Only 1 in 100 Africans use 5G despite $28 billion investment
Summary
New data from the ITU and UNESCO shows that only around 1% of Africans were connected to 5G in 2024 despite roughly $28 billion poured into next-generation mobile networks over the past five years. By end-2024, just over half of mobile connections on the continent remained on 3G, 4G made up about a third and 2G still accounted for roughly 10%.
The report forecasts 5G reaching about 17% penetration by 2030 — far behind advanced markets. The slow uptake highlights a widening digital divide: big capital has been spent on networks but mass-market adoption lags due to device affordability, patchy coverage, and policy and infrastructure bottlenecks.
Practical alternatives and pilots are being used where full fibre or broad 5G deployment is unaffordable or slow. Fixed wireless access (FWA) and cellular backhaul are being used to connect rural schools and communities — for example in Senegal — while commercial 5G rollouts continue in pockets such as South Africa and Mozambique. Nigeria’s 5G footprint is expanding but remains a small share of total connections.
Key Points
- Only ~1% of Africans were on 5G in 2024 despite $28bn investment into next‑generation networks over five years.
- By end‑2024: just over 50% of mobile connections were 3G, ~33% were 4G and ~10% were 2G.
- 5G is forecast to reach roughly 17% penetration in Africa by 2030 — well below advanced markets.
- Main barriers to wider 5G adoption: device affordability, limited mass‑market coverage, high rollout costs and uneven policy support.
- Operators and governments are using mixes of technologies (FWA, cellular backhaul, targeted 4G expansion) to improve coverage and deliver services where fibre or wide 5G is not yet viable.
- Examples: Senegal used fixed wireless access to connect schools; South Africa has ~13% 5G penetration and >50% coverage in places; Nigeria’s 5G users remain a small minority of total connections.

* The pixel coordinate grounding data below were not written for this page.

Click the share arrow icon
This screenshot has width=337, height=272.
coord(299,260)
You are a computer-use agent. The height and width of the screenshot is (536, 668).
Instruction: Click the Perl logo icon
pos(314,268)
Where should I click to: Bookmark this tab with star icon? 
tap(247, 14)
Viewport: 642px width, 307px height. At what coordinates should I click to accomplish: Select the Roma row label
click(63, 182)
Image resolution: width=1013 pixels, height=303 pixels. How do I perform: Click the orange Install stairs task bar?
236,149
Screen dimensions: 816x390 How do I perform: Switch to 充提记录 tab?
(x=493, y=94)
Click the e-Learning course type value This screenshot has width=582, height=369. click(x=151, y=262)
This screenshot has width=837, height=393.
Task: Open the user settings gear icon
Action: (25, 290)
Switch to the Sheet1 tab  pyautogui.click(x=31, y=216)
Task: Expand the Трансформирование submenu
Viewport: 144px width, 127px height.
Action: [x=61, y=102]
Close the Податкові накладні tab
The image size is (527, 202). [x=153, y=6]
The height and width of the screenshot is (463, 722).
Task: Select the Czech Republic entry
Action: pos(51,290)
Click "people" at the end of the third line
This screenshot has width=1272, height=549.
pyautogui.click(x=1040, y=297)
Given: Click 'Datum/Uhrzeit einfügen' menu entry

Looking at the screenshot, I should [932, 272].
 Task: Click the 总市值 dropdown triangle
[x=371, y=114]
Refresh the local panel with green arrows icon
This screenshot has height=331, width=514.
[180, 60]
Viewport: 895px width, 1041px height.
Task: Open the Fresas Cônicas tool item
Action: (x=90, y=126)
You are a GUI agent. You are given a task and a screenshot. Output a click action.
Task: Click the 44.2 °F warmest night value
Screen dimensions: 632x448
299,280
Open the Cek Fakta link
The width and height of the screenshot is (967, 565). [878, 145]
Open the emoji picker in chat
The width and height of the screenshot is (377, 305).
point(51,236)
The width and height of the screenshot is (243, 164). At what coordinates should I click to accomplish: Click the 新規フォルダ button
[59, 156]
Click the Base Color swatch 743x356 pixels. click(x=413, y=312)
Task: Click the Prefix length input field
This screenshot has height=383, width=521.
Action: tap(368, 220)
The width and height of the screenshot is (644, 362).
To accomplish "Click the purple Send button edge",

- Capex outlook: Sub‑Saharan Africa is expected to attract ~$62bn in telecom capex 2023–2030 as part of a $1.5trn global push into next‑generation networks.
Why should I read this?
Short version: big money went in, but most people aren’t benefitting yet. If you care about digital inclusion, telecom investment, or where tech opportunities will actually land in Africa, this is the quick reality check you need — no fluff, just the facts.
Context and relevance
This matters because a mismatch between heavy network investment and low consumer adoption risks entrenching a two‑tier digital economy: a small urban elite on premium 5G services while most of the population stays on slower 2G/3G connections. That gap affects education, healthcare, e‑commerce and industrial digitisation.
Policymakers and operators need coordinated action: cheaper 5G‑capable devices, targeted coverage strategies combining 4G/5G/FWA, better right‑of‑way and spectrum policies, and public‑private partnerships that tie network rollout to tangible social and economic use cases. Without those, 5G may remain a headline number rather than a widespread catalyst for inclusive growth.
Author style (punchy): This isn’t just numbers — it’s a wake‑up call. Trillions are being talked about globally, but on the ground most Africans still surf on yesterday’s tech. Read the detail if you’re investing, regulating or building services for African markets.